01 November 2010
Quick Review: The Heretic's Apprentice, by Ellis Peters
This is the 16th book in the series and is set in 1143. William of Lythwood has died after a long pilgrimage, and as he requested to be buried at the Abbey of Saint Peter and Saint Paul the abbot decides to honor his request. There were some initial concerns about the soundness of William's theological beliefs, but these are addressed and laid to rest -- as is William.
Returning with his master's body is William's servant Elave, a one-time resident of the area and now a widely traveled and seasoned young man. One night after a bit too much to drink, Elave expresses some of his views about theology and raised questions that were deemed potentially heretical. For instance, Elave doesn't understand why baptism is a necessary for salvation. He points out that very human beings could toss infants into a fire; how are we to believe that the God Who created them could do that very thing simply because they weren't baptized? He also disagrees with St Augustine on the issue of predestination, arguing for a much stronger role of human will in salvation. (I struggle with this one as well.)

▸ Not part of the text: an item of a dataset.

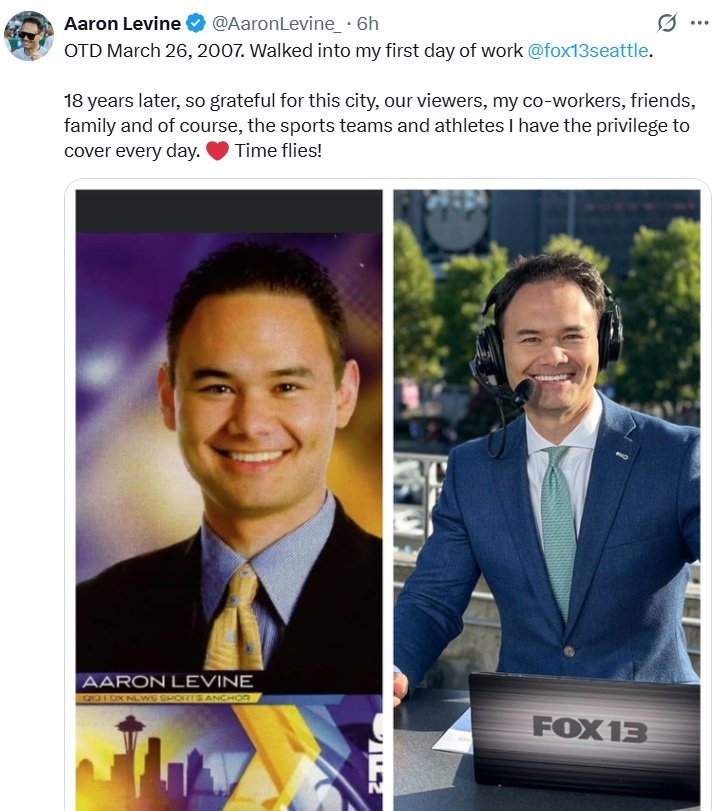Click the headset microphone in photo
The height and width of the screenshot is (811, 716).
[525, 391]
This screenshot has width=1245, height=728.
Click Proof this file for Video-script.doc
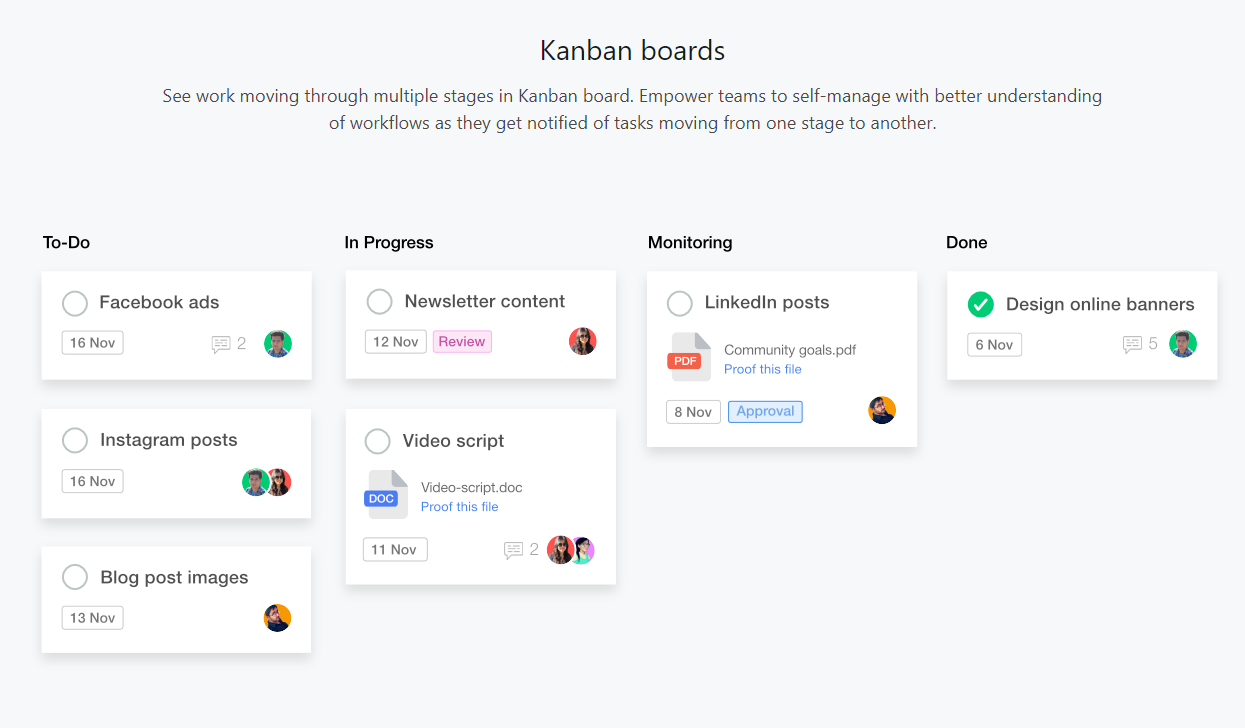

In any event, a few locals hear Elave's comments and accuse him of heresy. Somewhat unfortunately for the young man, a high-ranking canon is visiting and decides that such heresy must be wiped out. He has recently been dealing with the Albigensian issue in France and, in a clear case of making a mountain out of a molehill, sees Elave's simple questions as a similar threat. Then, the man who made the accusation of heresy is found murdered, and Elave is accused of murder as well as heresy.
This is one of those stories in which Cadfael's role is largely peripheral, but that might be wisdom on the author's part. Sometimes, he just needs to be there and quietly tying up a few loose ends while the larger story develops beyond him. But Cadfael is instrumental in helping to sort out Elave's problems, and the young man is ultimately cleared of both accusations, with the real criminal -- the murdered, that is -- discovered and dealt with.
What might be most interesting about this story is the way in which the theology is handled and discussed. These are important questions that Elave raises, and as he points out it's not enough to say, "Don't worry about understanding that. Just follow what the Church says." Elave wants to know, and he's willing to learn as long as someone will address his questions and explain the meaning of these issues. Wise man.